[PATCH v2] rt-tests: hwlatdetect: Add MTBF calculation

public inbox for linux-rt-users@vger.kernel.org
 help / color / mirror / Atom feed

* [PATCH v2] rt-tests: hwlatdetect: Add MTBF calculation
@ 2026-01-06  9:10 Costa Shulyupin
  2026-01-06 13:28 ` Luis Claudio R. Goncalves
  2026-02-19 20:59 ` John Kacur
  0 siblings, 2 replies; 4+ messages in thread
From: Costa Shulyupin @ 2026-01-06  9:10 UTC (permalink / raw)
  To: linux-rt-users, John Kacur; +Cc: Bart Wensley, Clark Williams, Costa Shulyupin

Hwlatdetect reports the number of latency spikes but provides no
information about their frequency distribution over time. This makes it
difficult to compare results - a test with 10 spikes over 1 hour is very
different from 10 spikes over 24 hours, but both show 'spikes = 10'.

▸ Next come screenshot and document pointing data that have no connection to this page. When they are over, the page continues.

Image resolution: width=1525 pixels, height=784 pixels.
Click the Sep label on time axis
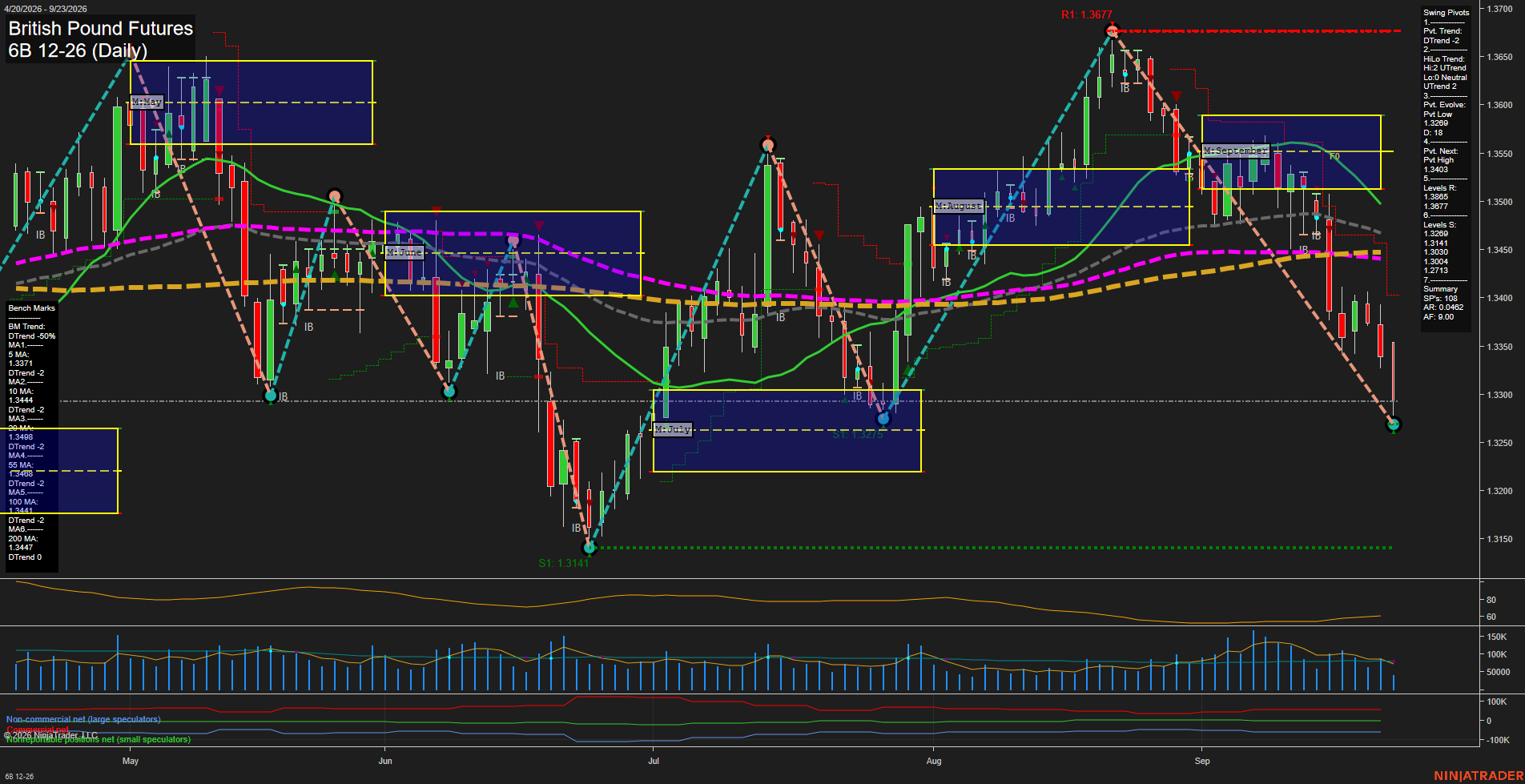tap(1202, 761)
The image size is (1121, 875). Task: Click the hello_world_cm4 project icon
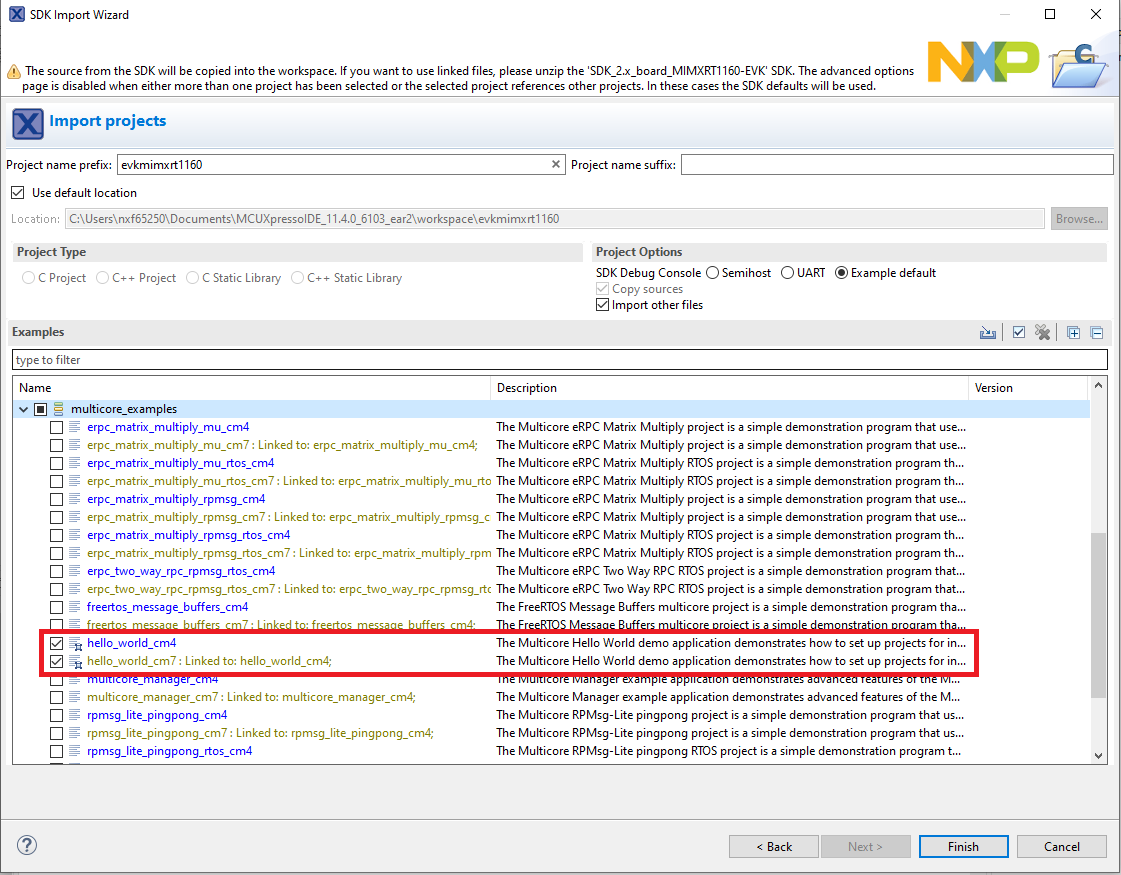tap(75, 643)
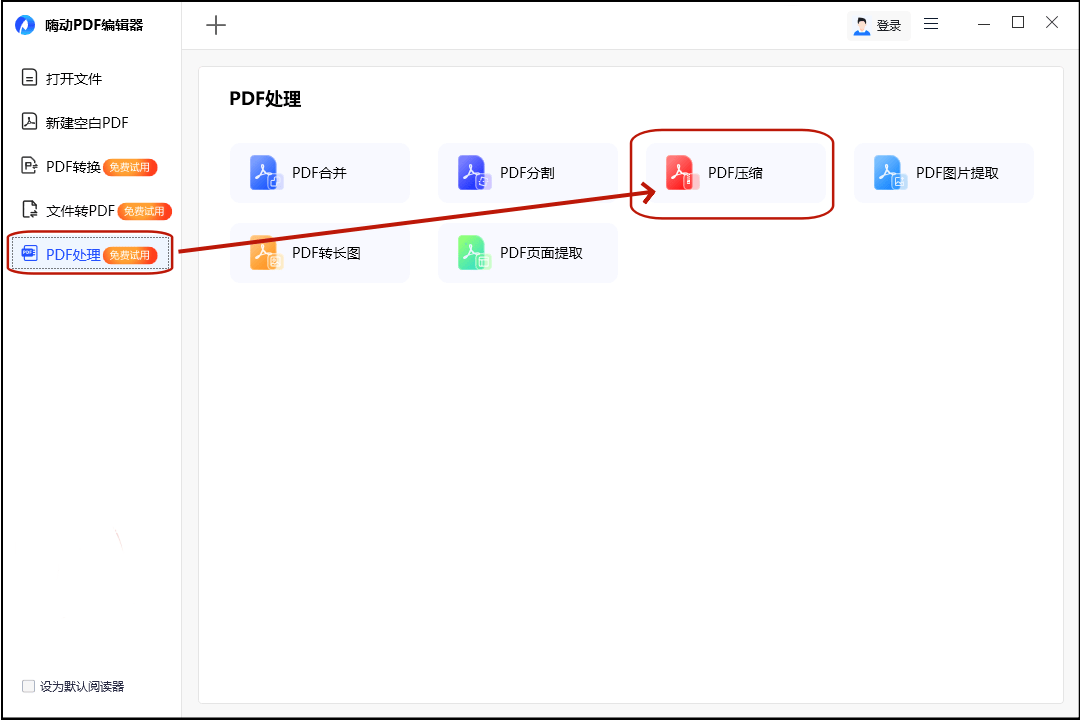Launch the PDF图片提取 image extraction tool
1080x720 pixels.
tap(943, 172)

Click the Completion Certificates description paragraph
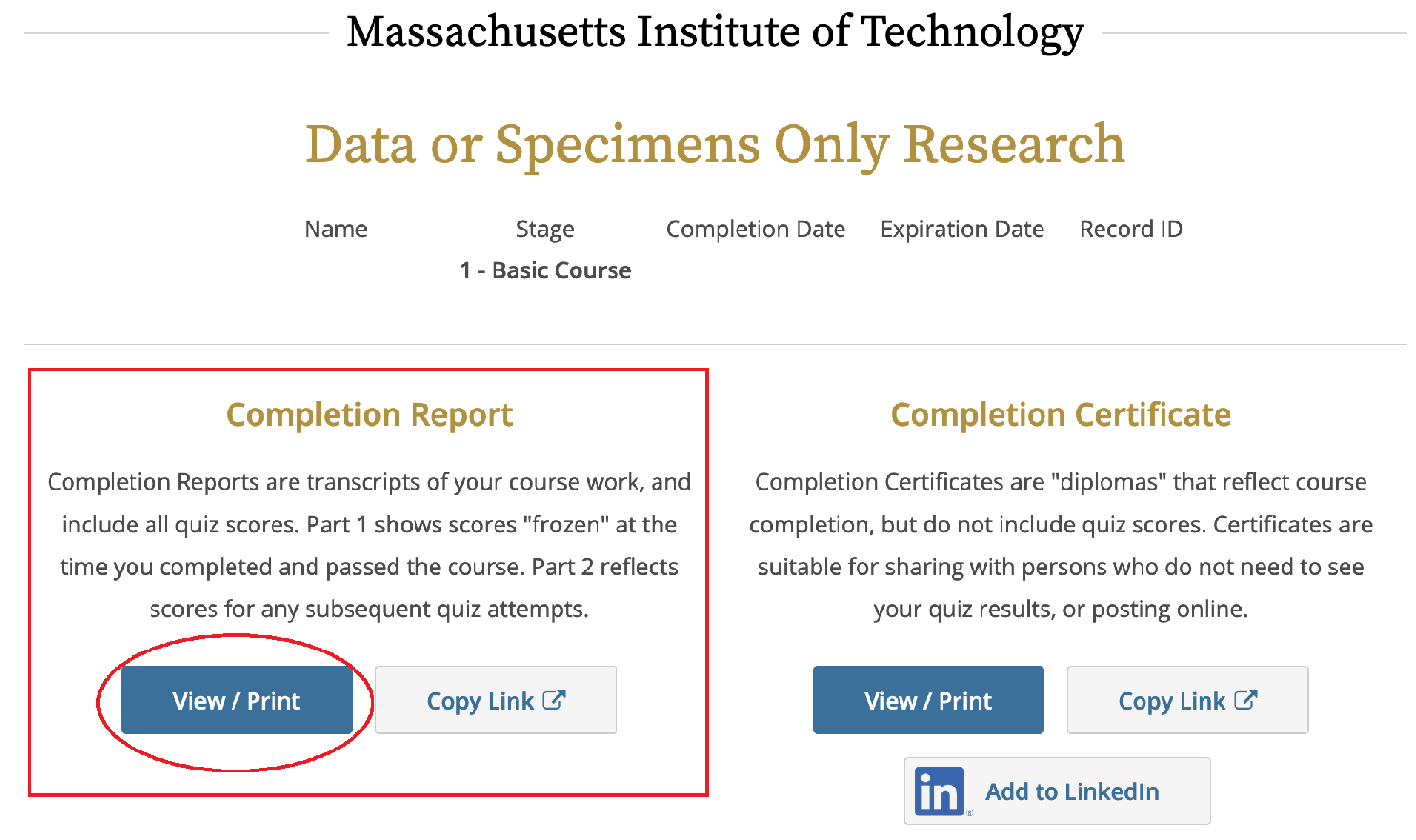coord(1061,546)
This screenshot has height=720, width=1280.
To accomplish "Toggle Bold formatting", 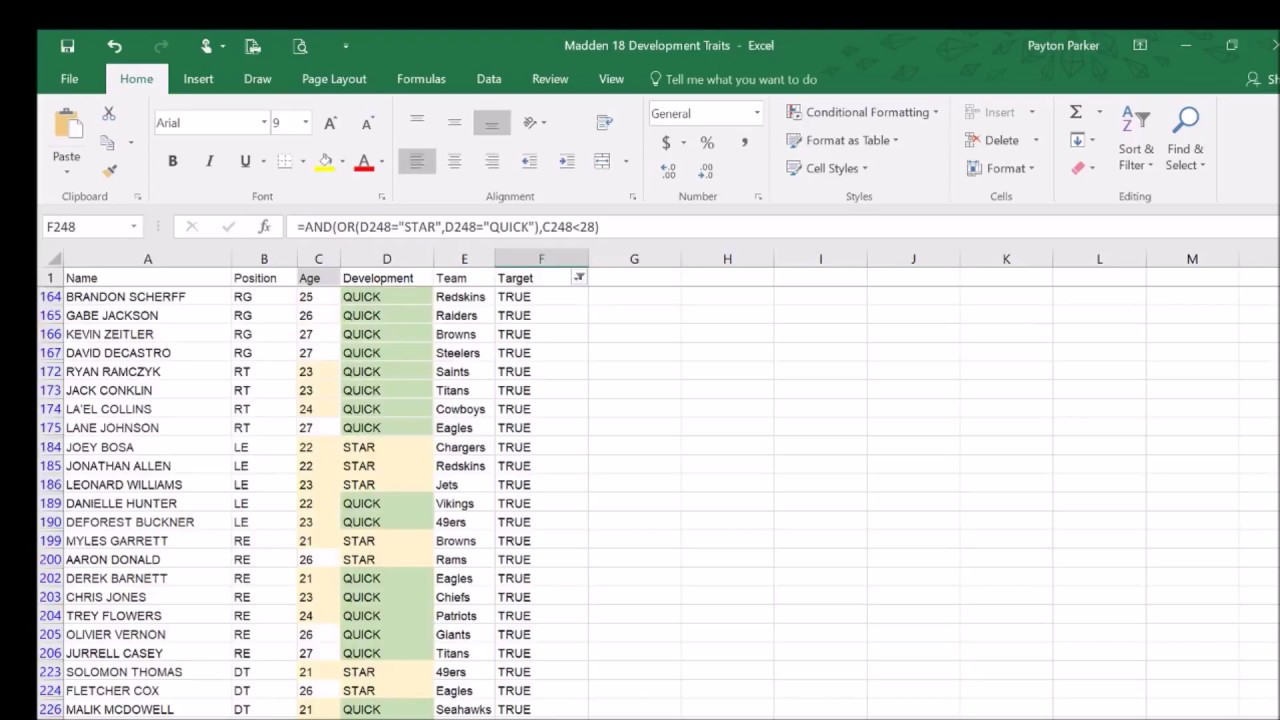I will coord(172,161).
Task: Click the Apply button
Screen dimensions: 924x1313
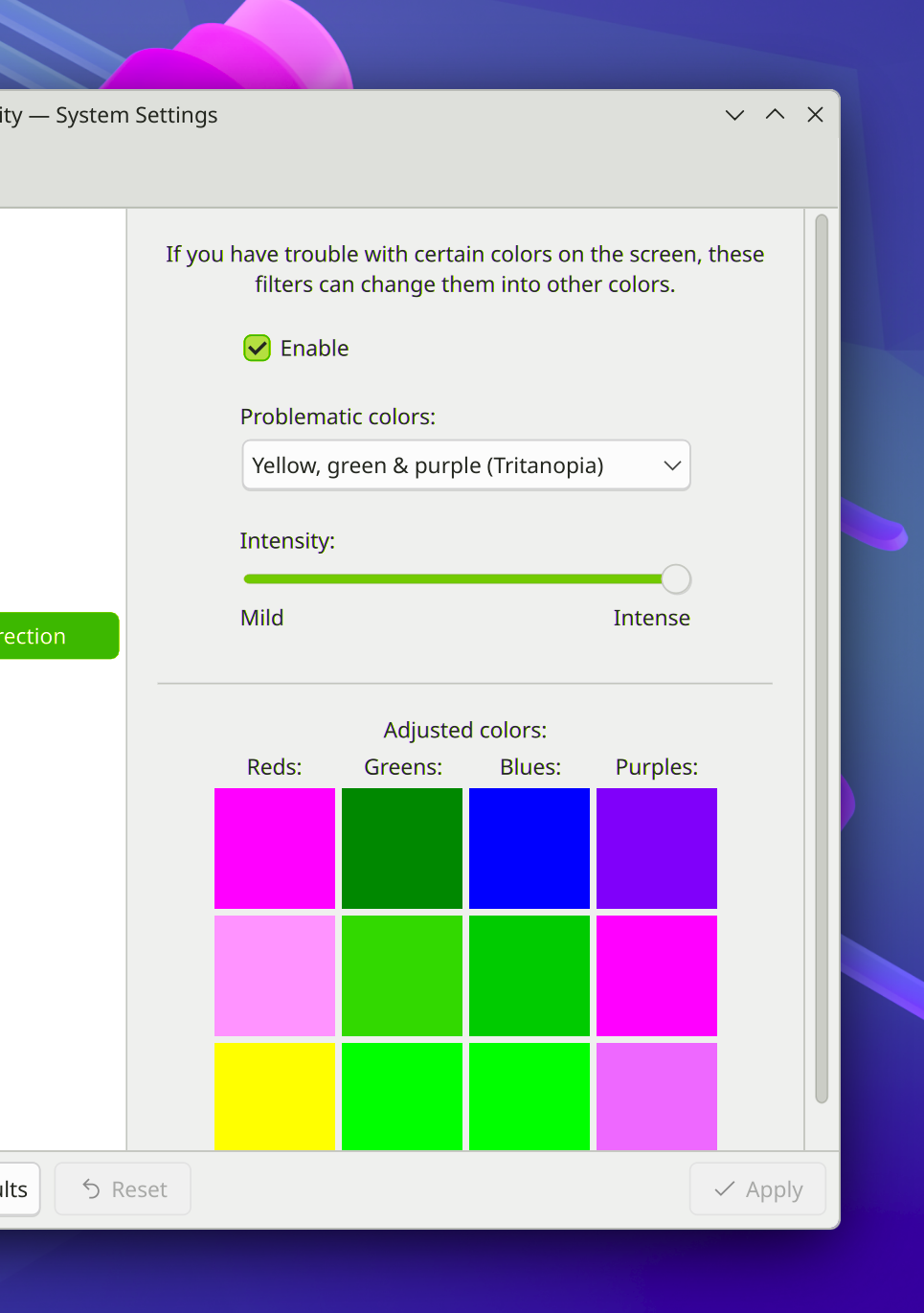Action: click(x=757, y=1189)
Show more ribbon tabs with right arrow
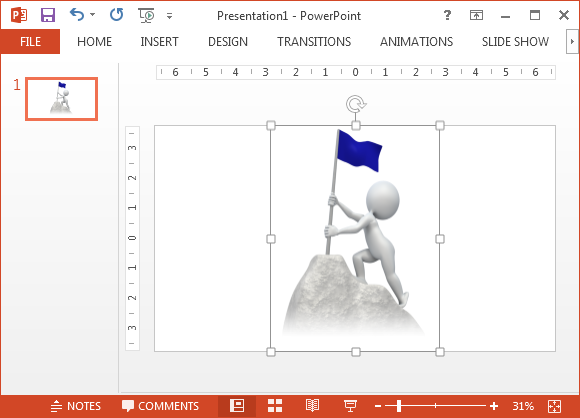The image size is (580, 418). [x=572, y=41]
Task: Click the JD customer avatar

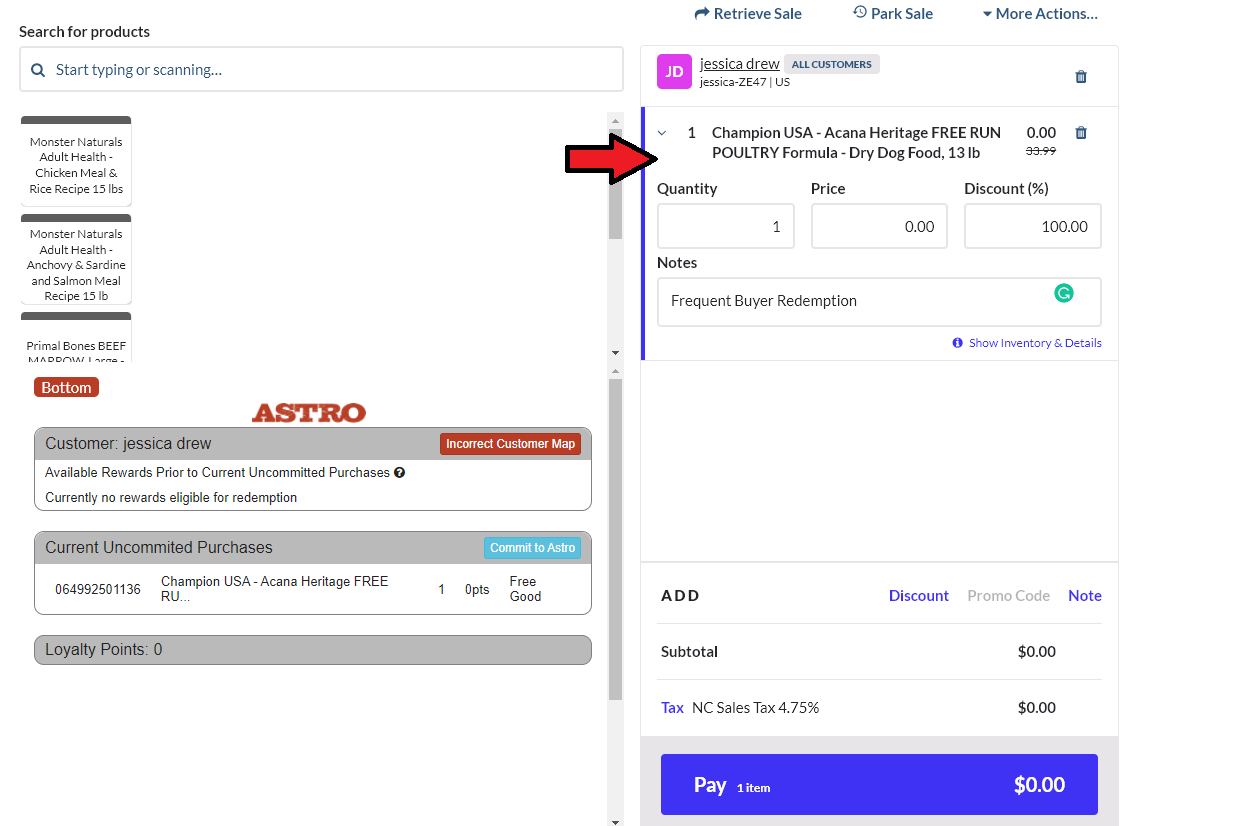Action: (674, 72)
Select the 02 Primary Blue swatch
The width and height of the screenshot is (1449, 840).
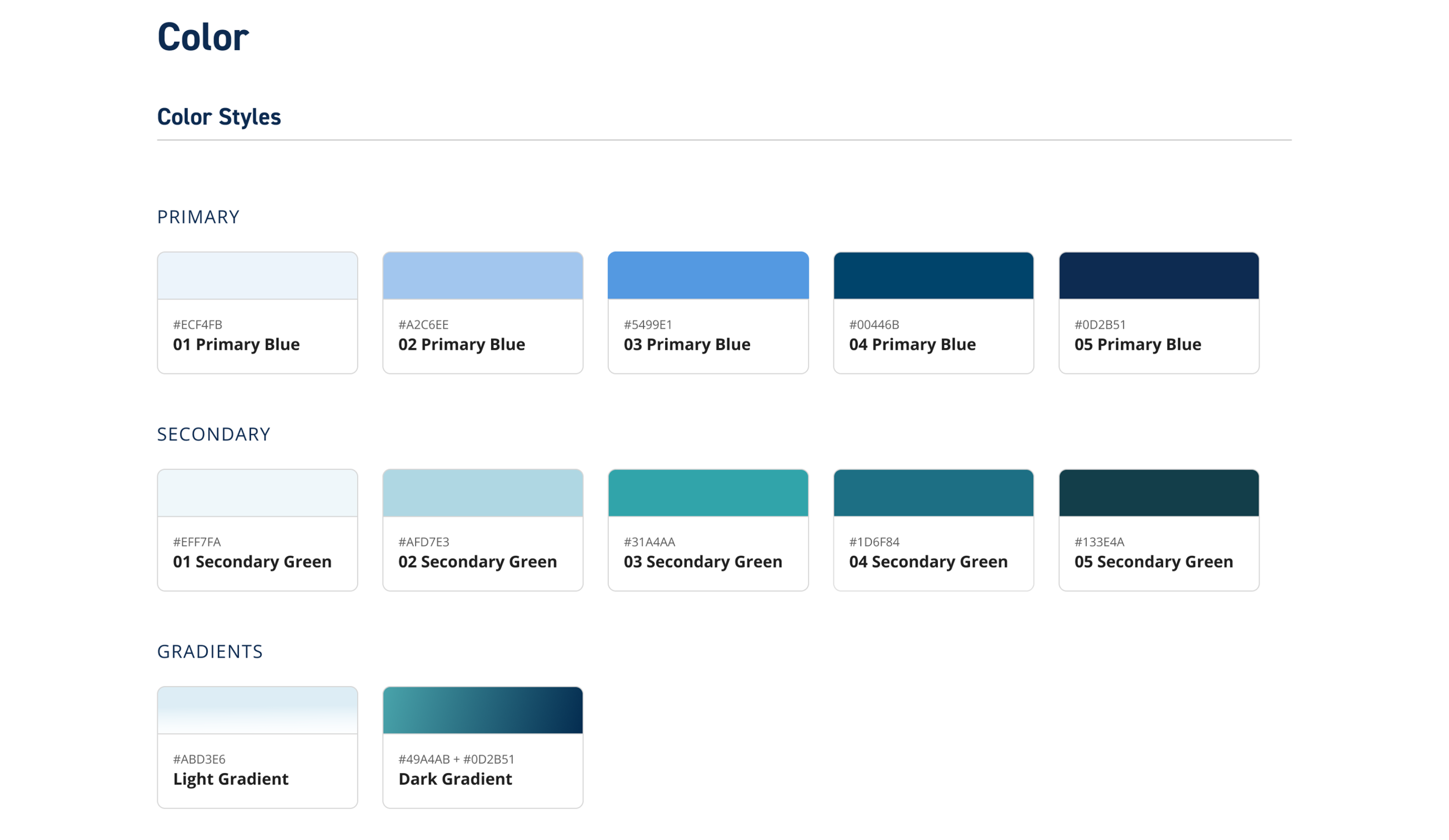tap(482, 276)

Add Mean Time Between Failures (MTBF) calculation to quantify spike
frequency.

By definition MTBF = total operating time / number of failures.

When the failure interval is large relative to test duration, this
formula is biased.  For example, imagine stable periodic failures.  The
total operating time will include time before the first failure and
after the last failure.  These intervals are determined by when the test
starts and stops, not by the system’s failure behavior, which adds
measurement bias.  The resulting MTBF will vary between runs even for
stable periodic failures.

To reduce this bias, calculate MTBF using only the time between the
first and last failure, divided by the number of intervals (failures
minus one):

MTBF = (timestamp of last failure - timestamp of first failure)
/ (number of failures - 1)

In hwlatdetect, the failures are called samples.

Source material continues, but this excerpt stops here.